La qualité de notre air, c’est l’affaire de tous !

On le sait, la pollution atmosphérique a des impacts sur notre santé et sur l’environnement. Or nous avons, chacun d’entre nous, les moyens d’agir au quotidien pour tenter d’améliorer la qualité de notre air extérieur.

L’ADEME propose aujourd’hui de nouveaux supports à destination du grand public; page internet, dépliant et guide actualisé, toutes les explications et recommandations sont accessibles depuis l’espace Eco-citoyens :

  • Pourquoi notre air est-il pollué ?
  • Qu’en est-il de la pollution par les particules ?
  • Quels sont les risques pour la santé ?
  • Quelles actions sont mises en place pour maitriser la pollution de l’air ?
  • Comment adopter les bons gestes pour réduire la pollution de l’air ?

Guide QA bois

Si les transports et l’industrie sont deux gros pourvoyeurs de polluants, le chauffage au bois n’est pas en reste ; lorsque la combustion se fait dans de mauvaises conditions, elle produit des particules fines nocives pour la qualité de l’air extérieur et la santé. Il faut rappeler qu’une maison individuelle sur deux en France utilise le bois comme source de chauffage principale ou d’appoint.

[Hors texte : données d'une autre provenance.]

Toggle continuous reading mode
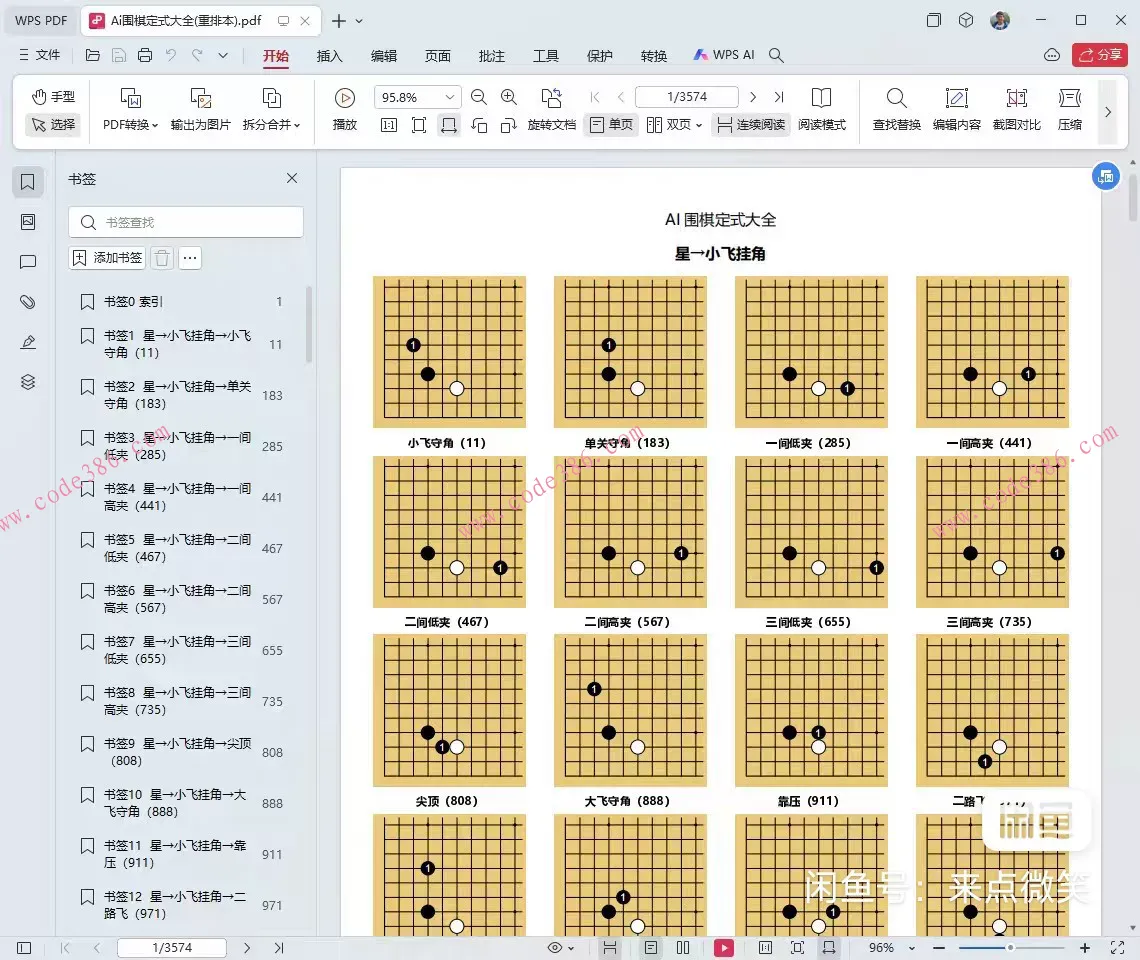1140x960 pixels. coord(751,125)
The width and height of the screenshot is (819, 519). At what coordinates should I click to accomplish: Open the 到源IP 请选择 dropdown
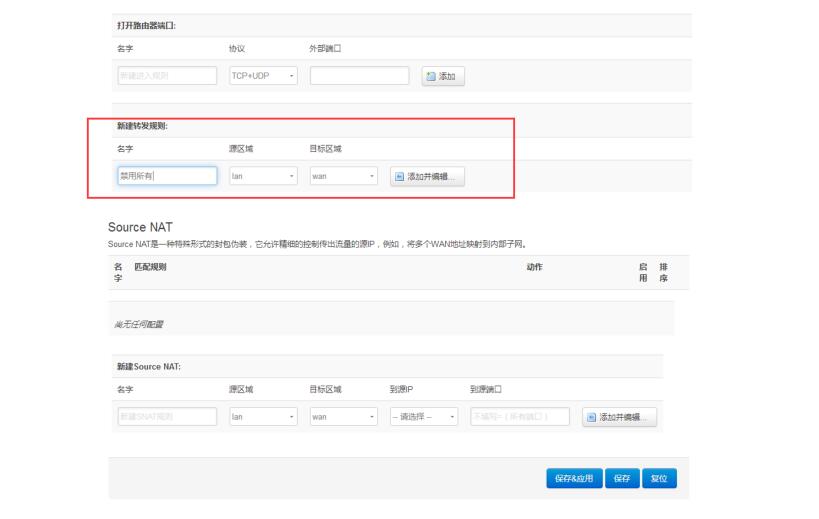[x=424, y=417]
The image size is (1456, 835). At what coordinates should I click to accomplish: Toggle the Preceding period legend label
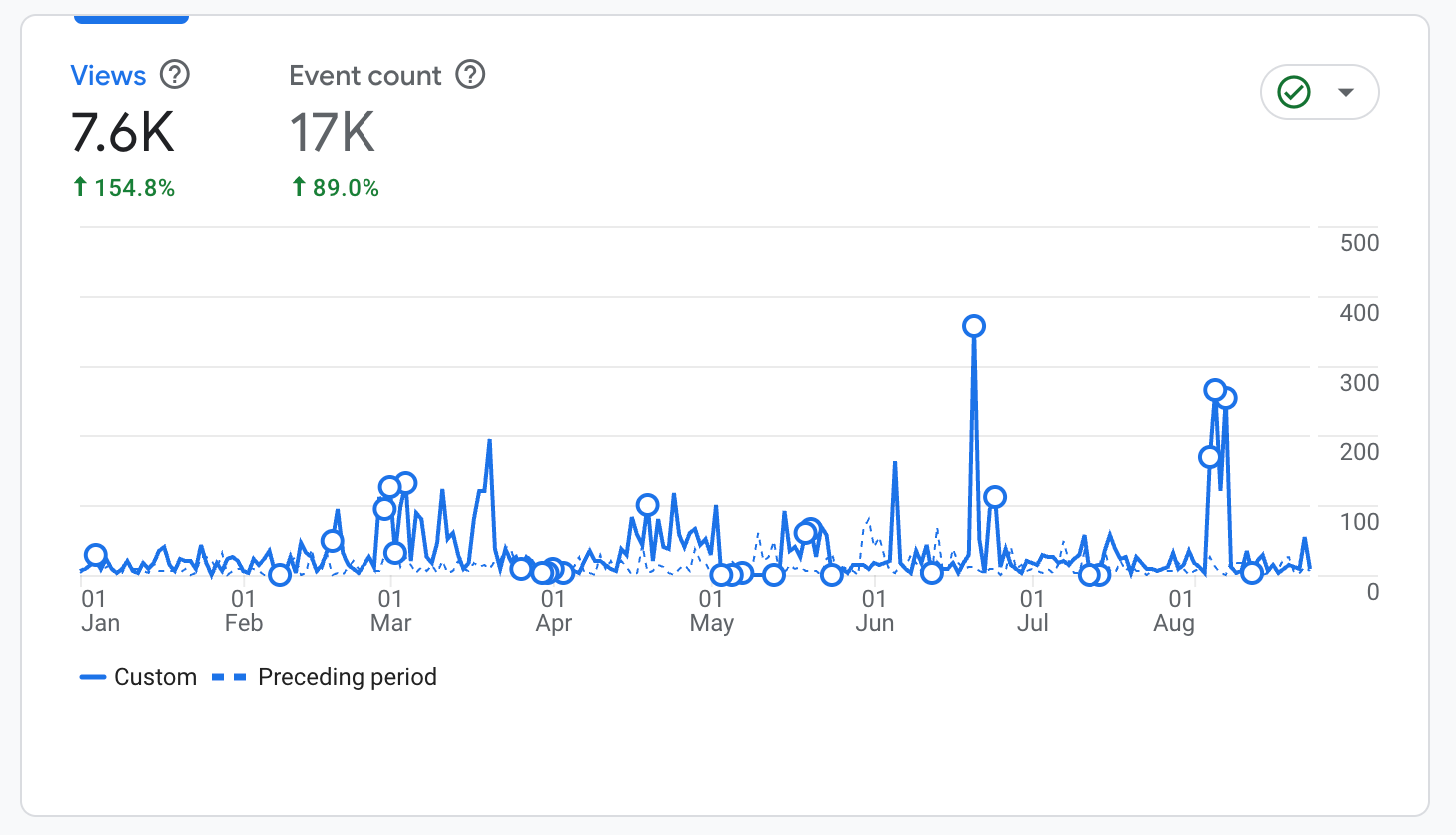(347, 677)
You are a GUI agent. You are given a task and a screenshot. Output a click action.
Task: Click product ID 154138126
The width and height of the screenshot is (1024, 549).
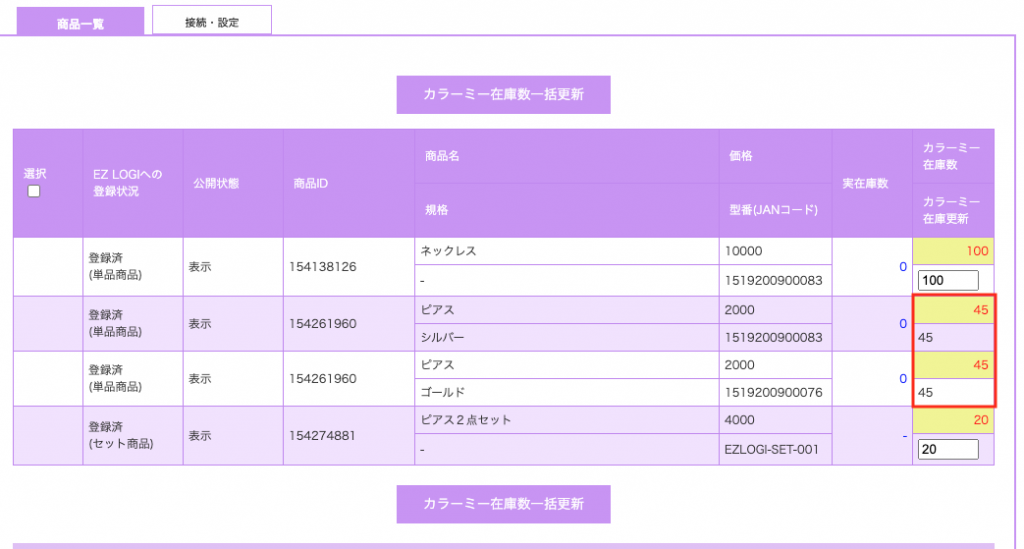323,267
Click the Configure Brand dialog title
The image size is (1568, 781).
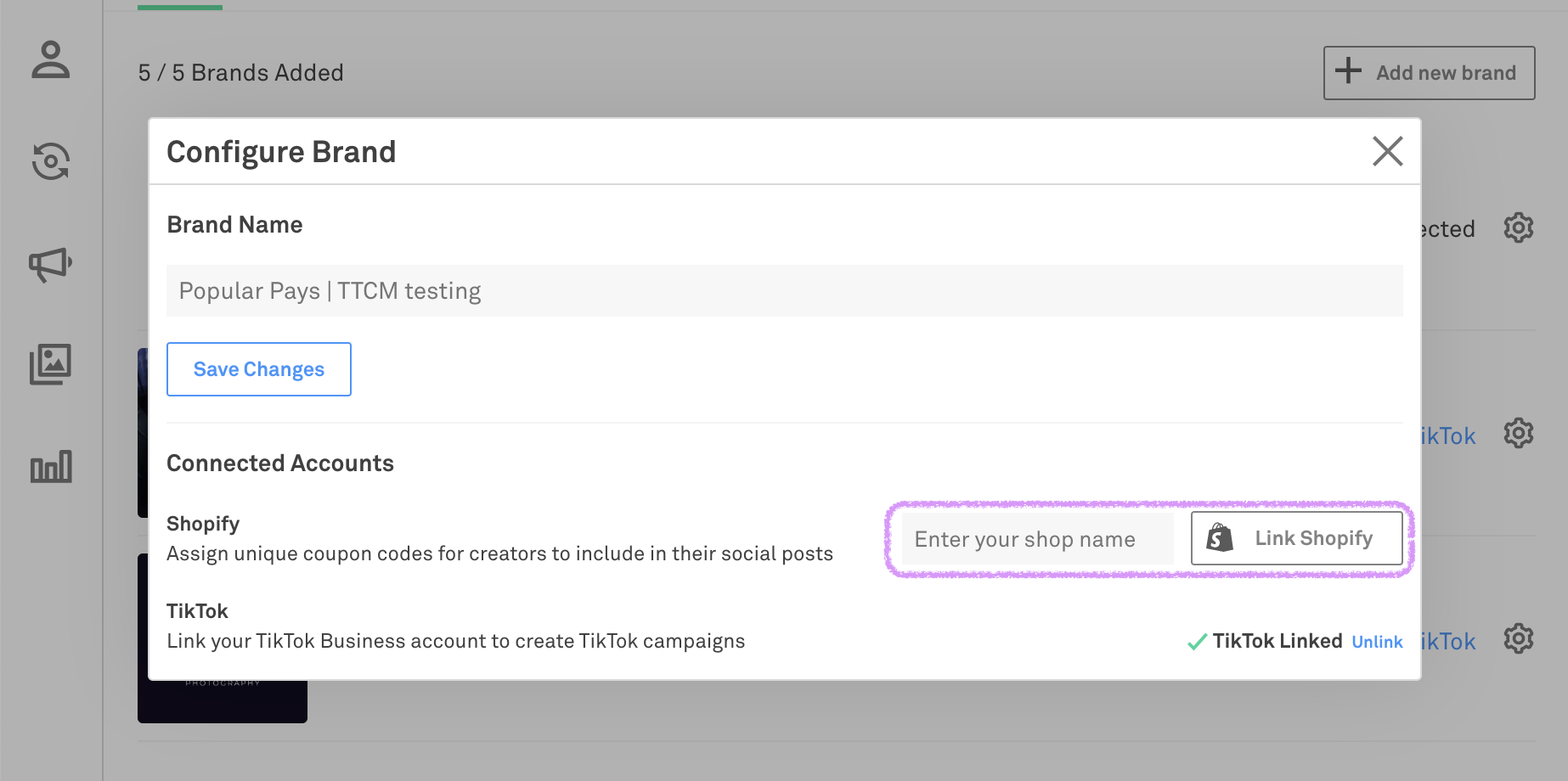281,152
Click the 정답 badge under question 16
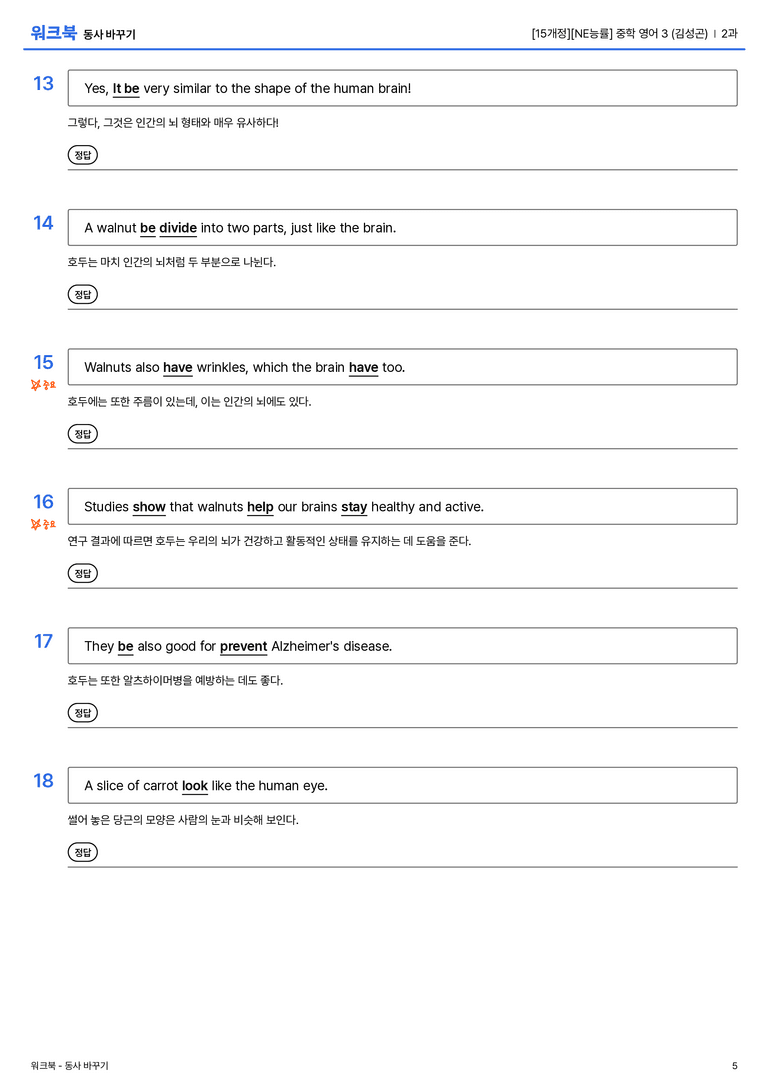Screen dimensions: 768x1087 [x=82, y=573]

L’ADEME livre ses conseils en la matière et propose deux supports téléchargeables :

Le Fonds Air Bois: une opération pilote sur la vallée de l’Arve (Savoie)

Il s’agit d’une opération pilote de modernisation du parc d’appareils de chauffage au bois individuels sur la vallée de l’Arve. Son lancement a eu lieu aujourd’hui.

Comme beaucoup de zones urbanisées et de vallées de montagne, la vallée de l’Arve est exposée à la pollution de l’air. Face à ce problème de santé publique, l’Etat a initié en février 2012 un Plan de Protection de l’Atmosphère (PPA). C’est dans ce cadre qu’a été mis en place, à destination des particuliers, le Fonds Air Bois, une opération qui permettra d’améliorer la qualité de l’air, de diviser par deux la facture énergétique concernée et de soutenir l’activité économique locale.

Le Fonds Air Bois, c’est 800 000 euros par an sur 4 ans, soit un total de 3,2 millions d’euros, une moitié provenant de l’ADEME et l’autre des collectivités territoriales.